[Problem statement]
Show every line in the entries below where the word "cover" appears.

[Material supplied]
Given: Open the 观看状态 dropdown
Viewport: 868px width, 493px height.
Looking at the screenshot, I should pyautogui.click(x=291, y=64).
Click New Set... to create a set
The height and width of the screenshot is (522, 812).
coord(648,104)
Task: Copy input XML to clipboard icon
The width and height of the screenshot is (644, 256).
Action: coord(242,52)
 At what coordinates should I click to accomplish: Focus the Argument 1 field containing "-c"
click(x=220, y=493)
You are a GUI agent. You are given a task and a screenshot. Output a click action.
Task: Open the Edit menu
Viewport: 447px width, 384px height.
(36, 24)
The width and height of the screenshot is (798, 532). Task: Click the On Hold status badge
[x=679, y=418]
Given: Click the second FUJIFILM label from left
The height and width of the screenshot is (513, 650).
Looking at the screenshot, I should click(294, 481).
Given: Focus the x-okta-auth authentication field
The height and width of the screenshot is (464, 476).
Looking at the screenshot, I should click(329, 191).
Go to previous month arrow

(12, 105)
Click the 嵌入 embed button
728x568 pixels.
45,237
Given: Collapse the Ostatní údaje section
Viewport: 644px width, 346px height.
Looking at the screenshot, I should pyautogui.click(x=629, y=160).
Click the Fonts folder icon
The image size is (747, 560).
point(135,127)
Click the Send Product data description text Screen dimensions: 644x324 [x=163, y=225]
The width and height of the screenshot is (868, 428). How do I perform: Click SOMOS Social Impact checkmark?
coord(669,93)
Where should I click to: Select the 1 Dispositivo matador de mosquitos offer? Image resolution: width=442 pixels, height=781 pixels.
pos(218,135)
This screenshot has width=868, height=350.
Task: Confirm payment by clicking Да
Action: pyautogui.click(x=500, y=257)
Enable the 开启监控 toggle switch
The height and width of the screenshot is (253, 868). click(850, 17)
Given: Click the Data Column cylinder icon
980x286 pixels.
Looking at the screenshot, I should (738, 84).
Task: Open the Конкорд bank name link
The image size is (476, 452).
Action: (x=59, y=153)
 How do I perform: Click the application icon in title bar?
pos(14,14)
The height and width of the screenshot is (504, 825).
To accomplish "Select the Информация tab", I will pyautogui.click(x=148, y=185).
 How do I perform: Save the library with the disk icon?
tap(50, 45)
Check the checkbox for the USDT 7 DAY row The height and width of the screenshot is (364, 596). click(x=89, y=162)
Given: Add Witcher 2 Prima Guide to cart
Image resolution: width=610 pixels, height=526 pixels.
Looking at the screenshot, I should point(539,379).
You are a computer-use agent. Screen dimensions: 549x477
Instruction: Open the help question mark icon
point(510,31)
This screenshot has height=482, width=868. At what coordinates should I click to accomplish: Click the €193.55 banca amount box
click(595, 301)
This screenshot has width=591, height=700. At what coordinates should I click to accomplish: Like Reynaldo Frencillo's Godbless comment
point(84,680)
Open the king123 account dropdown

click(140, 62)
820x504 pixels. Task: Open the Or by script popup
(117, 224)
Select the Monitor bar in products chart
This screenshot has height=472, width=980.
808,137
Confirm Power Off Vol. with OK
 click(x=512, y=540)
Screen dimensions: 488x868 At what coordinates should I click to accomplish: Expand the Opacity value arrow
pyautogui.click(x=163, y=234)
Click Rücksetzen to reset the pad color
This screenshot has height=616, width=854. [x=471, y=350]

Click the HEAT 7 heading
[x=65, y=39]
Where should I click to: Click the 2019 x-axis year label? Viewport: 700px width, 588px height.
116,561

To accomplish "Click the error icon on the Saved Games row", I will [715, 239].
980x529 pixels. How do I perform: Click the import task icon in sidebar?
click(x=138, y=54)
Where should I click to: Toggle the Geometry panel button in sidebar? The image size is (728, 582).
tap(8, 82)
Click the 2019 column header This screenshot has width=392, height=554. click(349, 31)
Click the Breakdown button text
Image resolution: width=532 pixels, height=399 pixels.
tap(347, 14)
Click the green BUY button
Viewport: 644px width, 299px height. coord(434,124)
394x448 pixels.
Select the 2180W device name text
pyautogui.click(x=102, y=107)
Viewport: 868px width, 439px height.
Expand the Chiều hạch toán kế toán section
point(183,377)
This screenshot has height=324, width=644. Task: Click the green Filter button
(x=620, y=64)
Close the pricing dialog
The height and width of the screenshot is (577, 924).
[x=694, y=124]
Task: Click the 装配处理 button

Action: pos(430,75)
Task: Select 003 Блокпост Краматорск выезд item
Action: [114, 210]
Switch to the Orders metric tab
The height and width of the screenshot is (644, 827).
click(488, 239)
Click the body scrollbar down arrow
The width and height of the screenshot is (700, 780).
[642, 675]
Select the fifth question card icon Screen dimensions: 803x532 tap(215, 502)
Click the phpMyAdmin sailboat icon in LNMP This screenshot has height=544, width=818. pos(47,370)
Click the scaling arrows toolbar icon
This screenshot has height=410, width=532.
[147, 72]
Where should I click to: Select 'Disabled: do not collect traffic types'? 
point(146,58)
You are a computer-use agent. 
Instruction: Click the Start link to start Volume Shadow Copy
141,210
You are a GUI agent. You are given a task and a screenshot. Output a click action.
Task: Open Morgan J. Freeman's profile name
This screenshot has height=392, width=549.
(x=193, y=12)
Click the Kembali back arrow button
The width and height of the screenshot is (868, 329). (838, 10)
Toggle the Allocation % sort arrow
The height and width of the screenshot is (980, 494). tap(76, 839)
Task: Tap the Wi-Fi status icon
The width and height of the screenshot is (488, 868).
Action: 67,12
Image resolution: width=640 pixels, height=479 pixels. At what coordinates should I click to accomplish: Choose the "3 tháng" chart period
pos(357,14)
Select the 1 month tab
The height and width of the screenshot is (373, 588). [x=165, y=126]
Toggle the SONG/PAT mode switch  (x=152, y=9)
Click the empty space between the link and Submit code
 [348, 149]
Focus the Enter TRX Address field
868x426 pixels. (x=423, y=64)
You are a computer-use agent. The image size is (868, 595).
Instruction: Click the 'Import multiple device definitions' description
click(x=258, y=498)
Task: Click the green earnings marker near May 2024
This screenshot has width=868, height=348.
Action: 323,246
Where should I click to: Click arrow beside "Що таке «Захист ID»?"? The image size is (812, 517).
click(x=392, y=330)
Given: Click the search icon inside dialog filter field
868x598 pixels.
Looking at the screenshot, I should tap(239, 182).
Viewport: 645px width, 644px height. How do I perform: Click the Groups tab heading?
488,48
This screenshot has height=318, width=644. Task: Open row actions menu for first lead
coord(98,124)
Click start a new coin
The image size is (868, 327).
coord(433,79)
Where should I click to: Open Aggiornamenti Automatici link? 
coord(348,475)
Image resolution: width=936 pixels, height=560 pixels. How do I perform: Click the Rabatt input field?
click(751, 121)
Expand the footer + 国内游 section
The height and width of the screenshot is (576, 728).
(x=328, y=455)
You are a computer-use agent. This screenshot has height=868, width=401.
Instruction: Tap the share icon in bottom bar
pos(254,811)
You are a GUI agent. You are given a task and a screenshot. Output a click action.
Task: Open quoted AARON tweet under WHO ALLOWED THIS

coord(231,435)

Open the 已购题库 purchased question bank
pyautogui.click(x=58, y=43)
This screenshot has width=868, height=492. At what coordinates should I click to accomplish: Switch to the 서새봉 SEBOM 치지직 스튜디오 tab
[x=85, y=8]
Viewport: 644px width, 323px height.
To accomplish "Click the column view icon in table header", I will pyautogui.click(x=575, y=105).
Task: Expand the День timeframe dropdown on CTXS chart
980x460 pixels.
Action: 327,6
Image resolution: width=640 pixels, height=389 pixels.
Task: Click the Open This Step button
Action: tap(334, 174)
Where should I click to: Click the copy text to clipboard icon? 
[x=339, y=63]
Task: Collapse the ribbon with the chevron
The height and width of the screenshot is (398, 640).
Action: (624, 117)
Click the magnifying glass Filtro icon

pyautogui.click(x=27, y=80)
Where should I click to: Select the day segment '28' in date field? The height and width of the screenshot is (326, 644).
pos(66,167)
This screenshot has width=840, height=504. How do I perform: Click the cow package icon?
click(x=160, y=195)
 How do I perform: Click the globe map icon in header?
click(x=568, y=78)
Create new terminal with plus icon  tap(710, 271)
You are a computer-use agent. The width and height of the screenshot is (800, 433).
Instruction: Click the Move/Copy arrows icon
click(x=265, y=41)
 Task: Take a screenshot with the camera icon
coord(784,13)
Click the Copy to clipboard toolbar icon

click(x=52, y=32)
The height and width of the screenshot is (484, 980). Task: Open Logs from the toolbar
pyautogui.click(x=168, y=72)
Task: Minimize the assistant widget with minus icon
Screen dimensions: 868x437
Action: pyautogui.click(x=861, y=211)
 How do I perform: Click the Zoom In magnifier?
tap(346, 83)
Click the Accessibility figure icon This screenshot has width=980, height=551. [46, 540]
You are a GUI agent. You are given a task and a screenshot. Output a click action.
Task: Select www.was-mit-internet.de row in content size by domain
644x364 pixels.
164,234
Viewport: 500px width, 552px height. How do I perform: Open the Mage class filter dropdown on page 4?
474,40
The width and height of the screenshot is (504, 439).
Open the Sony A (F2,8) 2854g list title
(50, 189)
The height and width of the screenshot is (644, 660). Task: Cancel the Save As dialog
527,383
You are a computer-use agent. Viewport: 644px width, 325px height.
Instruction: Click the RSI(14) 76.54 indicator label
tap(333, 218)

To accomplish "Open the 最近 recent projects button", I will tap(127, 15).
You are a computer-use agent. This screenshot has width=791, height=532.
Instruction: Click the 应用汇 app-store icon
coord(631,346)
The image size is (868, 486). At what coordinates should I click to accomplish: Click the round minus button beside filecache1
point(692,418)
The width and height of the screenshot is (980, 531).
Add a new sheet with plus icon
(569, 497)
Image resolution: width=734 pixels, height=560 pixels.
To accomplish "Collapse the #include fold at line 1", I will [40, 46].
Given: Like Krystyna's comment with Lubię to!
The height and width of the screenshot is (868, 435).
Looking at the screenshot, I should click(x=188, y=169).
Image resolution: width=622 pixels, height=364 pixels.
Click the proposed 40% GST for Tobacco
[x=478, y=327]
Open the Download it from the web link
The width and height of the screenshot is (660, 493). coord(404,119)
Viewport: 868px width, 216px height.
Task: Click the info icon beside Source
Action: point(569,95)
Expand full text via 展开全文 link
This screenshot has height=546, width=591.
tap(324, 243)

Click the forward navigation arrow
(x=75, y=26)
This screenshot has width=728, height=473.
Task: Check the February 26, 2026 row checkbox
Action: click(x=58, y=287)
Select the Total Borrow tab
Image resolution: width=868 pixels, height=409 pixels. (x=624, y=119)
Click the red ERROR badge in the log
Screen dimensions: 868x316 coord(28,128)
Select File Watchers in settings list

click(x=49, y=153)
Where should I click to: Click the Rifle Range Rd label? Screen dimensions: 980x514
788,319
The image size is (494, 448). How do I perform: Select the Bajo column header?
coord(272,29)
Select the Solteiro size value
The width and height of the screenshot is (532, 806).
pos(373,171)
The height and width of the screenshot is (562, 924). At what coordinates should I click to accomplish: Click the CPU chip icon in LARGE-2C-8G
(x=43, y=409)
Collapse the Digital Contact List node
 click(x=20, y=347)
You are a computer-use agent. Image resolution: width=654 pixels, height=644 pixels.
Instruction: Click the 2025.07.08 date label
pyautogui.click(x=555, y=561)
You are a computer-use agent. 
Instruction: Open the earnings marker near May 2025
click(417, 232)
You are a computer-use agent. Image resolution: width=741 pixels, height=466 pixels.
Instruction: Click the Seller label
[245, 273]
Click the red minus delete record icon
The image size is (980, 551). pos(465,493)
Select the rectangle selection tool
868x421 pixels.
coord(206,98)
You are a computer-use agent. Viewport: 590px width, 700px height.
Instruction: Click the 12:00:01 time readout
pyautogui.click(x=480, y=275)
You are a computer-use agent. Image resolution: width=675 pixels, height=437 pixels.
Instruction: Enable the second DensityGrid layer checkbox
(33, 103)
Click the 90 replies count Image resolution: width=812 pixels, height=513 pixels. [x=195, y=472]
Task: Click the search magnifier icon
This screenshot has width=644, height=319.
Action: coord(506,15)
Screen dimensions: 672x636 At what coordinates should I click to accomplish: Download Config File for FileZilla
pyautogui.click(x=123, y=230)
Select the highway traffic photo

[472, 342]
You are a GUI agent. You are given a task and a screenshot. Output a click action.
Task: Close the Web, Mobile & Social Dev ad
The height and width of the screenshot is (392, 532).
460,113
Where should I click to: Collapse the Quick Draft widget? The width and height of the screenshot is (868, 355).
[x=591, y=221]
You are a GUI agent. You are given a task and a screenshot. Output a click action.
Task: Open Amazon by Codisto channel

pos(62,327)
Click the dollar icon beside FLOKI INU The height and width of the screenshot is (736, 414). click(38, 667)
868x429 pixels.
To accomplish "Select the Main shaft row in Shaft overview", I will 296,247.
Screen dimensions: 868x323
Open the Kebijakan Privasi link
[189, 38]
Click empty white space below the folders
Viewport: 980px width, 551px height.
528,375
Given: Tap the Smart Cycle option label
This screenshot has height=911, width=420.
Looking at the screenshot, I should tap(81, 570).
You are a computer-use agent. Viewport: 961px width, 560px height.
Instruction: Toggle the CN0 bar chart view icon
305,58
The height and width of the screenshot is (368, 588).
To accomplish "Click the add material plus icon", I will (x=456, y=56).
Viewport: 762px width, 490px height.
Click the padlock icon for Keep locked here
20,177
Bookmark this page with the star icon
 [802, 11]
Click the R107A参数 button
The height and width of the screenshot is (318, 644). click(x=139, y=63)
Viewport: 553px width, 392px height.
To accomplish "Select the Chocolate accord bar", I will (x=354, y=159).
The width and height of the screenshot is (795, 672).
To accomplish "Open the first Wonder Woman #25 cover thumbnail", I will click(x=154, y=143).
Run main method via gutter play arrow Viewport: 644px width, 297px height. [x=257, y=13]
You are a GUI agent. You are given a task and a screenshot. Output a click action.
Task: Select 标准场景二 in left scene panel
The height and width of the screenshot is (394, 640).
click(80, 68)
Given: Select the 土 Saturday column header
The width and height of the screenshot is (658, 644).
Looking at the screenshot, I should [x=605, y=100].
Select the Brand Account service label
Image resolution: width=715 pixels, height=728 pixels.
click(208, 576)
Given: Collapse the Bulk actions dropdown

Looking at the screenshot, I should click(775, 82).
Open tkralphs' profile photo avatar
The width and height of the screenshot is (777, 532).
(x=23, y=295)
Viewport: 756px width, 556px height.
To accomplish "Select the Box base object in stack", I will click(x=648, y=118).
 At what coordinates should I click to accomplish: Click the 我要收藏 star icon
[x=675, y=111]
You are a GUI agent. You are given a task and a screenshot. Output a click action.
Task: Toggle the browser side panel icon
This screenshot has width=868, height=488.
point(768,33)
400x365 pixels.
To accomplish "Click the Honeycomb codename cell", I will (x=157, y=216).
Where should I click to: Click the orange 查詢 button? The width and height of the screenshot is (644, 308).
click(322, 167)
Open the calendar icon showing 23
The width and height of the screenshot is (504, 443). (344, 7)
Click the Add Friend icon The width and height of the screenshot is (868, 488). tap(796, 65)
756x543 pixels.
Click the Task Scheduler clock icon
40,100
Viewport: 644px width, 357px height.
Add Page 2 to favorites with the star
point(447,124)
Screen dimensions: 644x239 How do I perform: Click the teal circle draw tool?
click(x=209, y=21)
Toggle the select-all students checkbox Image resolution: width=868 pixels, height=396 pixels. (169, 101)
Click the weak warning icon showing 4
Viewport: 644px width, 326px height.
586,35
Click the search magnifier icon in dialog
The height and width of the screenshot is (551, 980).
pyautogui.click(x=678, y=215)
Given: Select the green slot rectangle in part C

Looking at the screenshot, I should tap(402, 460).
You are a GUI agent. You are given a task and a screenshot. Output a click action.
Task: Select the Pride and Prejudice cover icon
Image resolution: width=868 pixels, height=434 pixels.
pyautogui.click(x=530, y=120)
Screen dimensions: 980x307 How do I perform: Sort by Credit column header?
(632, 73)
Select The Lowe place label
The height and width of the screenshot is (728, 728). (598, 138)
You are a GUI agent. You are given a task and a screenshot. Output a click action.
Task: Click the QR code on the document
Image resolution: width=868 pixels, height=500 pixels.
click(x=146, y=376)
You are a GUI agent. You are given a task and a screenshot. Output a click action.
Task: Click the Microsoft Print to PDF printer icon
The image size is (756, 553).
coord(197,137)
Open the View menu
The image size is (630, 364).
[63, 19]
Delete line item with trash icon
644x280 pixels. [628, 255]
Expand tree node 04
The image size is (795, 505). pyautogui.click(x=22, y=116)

[The answer]
To accomplish "Open the first Wonder Woman #25 cover thumbnail", I will click(x=154, y=143).
Task: Select the Pride and Prejudice cover icon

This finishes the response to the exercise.